Nama bandara tersebut dipilih karena kedekatannya dengan kediaman pribadi mantan presiden di Mar-a‑Lago, yang berjarak sekitar lima mil dari terminal utama. Eric Trump, wakil presiden eksekutif Trump Organization, menyambut keputusan tersebut lewat unggahan di platform X, menyatakan rasa terima kasihnya kepada Gubernur DeSantis dan mayoritas Dewan Perwakilan Florida.
Namun, keputusan itu tak lepas dari kritik. Fentrice Driskell, pemimpin Demokrat di Dewan Perwakilan Florida, menilai penggantian nama sebagai pemborosan yang menambah beban pajak warga. Menurut perkiraan, proses pergantian nama dapat menelan biaya hingga US$5 juta (sekitar Rp79 miliar), dana yang menurut Driskell seharusnya dialokasikan untuk menurunkan biaya hidup masyarakat.
Desain Uang Kertas Baru dengan Tanda Tangan Trump
Di tingkat federal, Departemen Keuangan mengumumkan bahwa tanda tangan Donald Trump akan muncul pada rangkaian uang kertas terbaru yang direncanakan akan beredar pada akhir 2026. Rancangan desain tersebut mencakup perubahan warna, penambahan elemen keamanan modern, serta penempatan tanda tangan mantan presiden pada bagian kanan belakang uang denominasi $20, $50, dan $100.
Komisi Federal untuk Koin dan Uang (FCS) juga menyetujui pembuatan koin emas 24 karat dengan gambar Trump sebagai bagian dari peringatan Hari Ulang Tahun ke‑250 Amerika Serikat. Koin tersebut diproyeksikan akan menjadi barang koleksi dengan nilai nominal tinggi dan dijual melalui jaringan dealer resmi pemerintah.
Penggantian tanda tangan pada uang kertas menimbulkan pertanyaan konstitusional tentang peran simbolik presiden dalam mata uang negara. Ahli konstitusi dari Universitas Harvard, Dr.
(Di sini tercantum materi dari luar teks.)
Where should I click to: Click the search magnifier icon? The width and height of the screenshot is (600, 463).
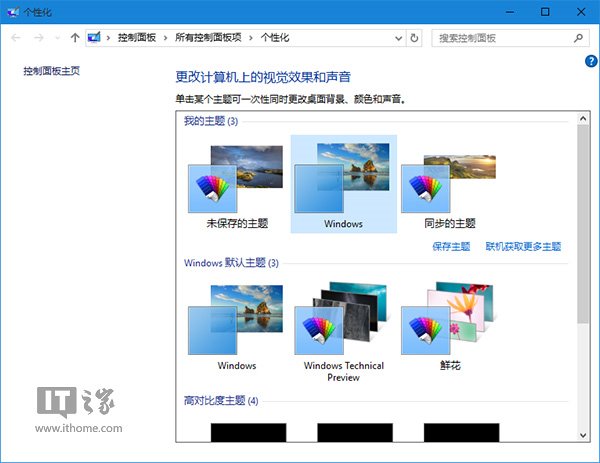pyautogui.click(x=578, y=38)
Laura Bennett, mencatat bahwa “konstitusi tidak melarang penggunaan gambar atau tanda tangan mantan presiden pada uang, tetapi tradisi historis biasanya mengedepankan simbol kebangsaan yang netral.”
Reaksi Publik dan Dampak Politik
Reaksi publik beragam. Di media sosial, pendukung Trump menyambut antusias perubahan ini sebagai “penghormatan yang layak” atas kontribusi ekonomi dan politiknya. Sebaliknya, kelompok aktivis progresif mengorganisir demonstrasi di depan gedung Capitol, menuntut agar nama publik tidak dijadikan “alat politik” yang mengaburkan netralitas lembaga negara.
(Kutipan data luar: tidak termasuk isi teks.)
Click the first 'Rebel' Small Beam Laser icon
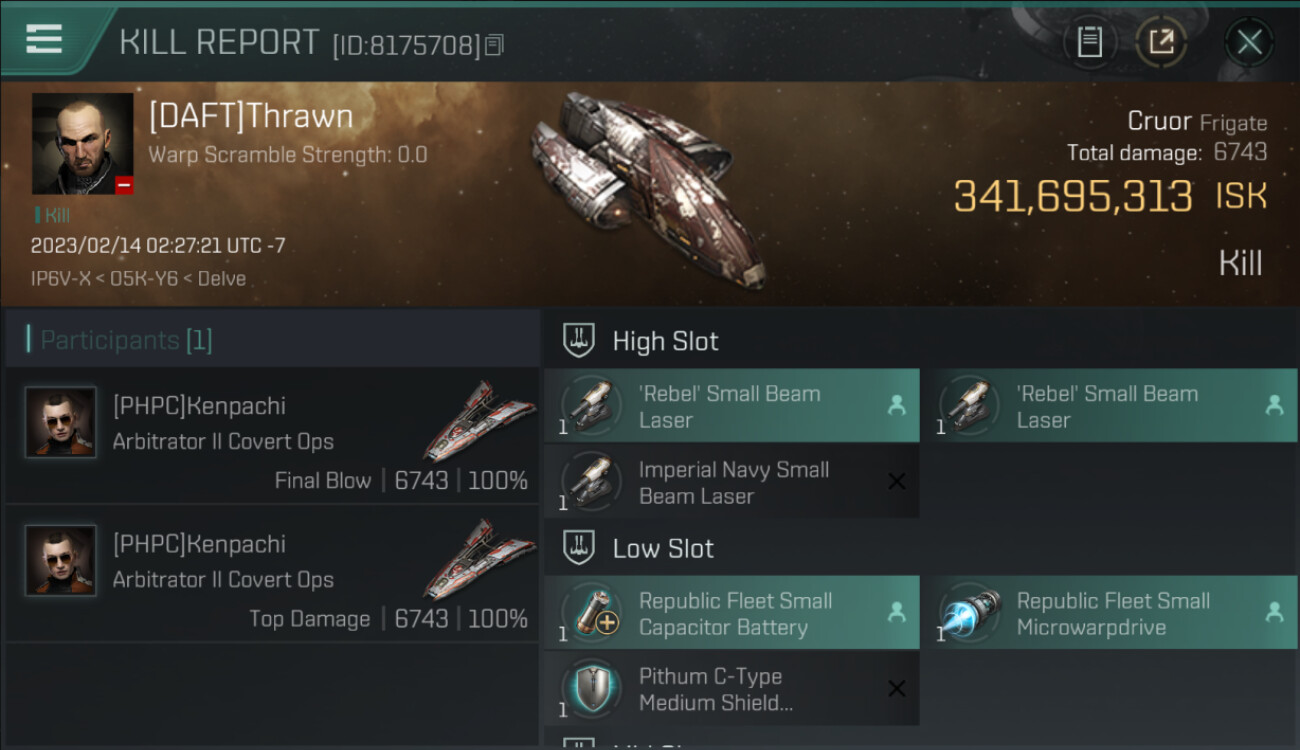 (x=593, y=406)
Para analis politik menilai langkah ini sebagai strategi Partai Republik menjelang pemilihan umum 2028, dengan harapan menggalang kembali basis pemilih tradisional yang masih setia kepada figur Trump. Sementara itu, Demokrat berusaha menyoroti biaya dan prioritas kebijakan publik sebagai kontra narasi.
Implikasi Ekonomi dan Administratif
Secara ekonomi, perubahan nama bandara dan desain uang dapat menimbulkan biaya tambahan pada sektor logistik, perbankan, serta industri perjalanan udara. Perusahaan penerbangan harus memperbarui sistem reservasi dan signage, sementara bank perlu mencetak ulang mata uang serta melakukan pelatihan staf tentang fitur keamanan baru.
Namun, para pendukung berargumen bahwa investasi tersebut akan meningkatkan daya tarik wisata ke Florida, terutama bagi para pendukung Trump yang mungkin lebih tertarik mengunjungi “Bandara Donald Trump”. Selain itu, koin emas edisi terbatas diproyeksikan menghasilkan pendapatan tambahan bagi kas negara melalui penjualan koleksi premium.
Secara keseluruhan, rangkaian keputusan ini menandai fase baru dalam penggunaan simbol politik untuk memperkuat identitas partai serta memengaruhi persepsi publik terhadap institusi negara. Bagaimana dinamika ini akan berlanjut, tergantung pada respons legislatif, tekanan publik, dan hasil evaluasi biaya‑manfaat yang akan diajukan dalam rapat-rapat komite terkait.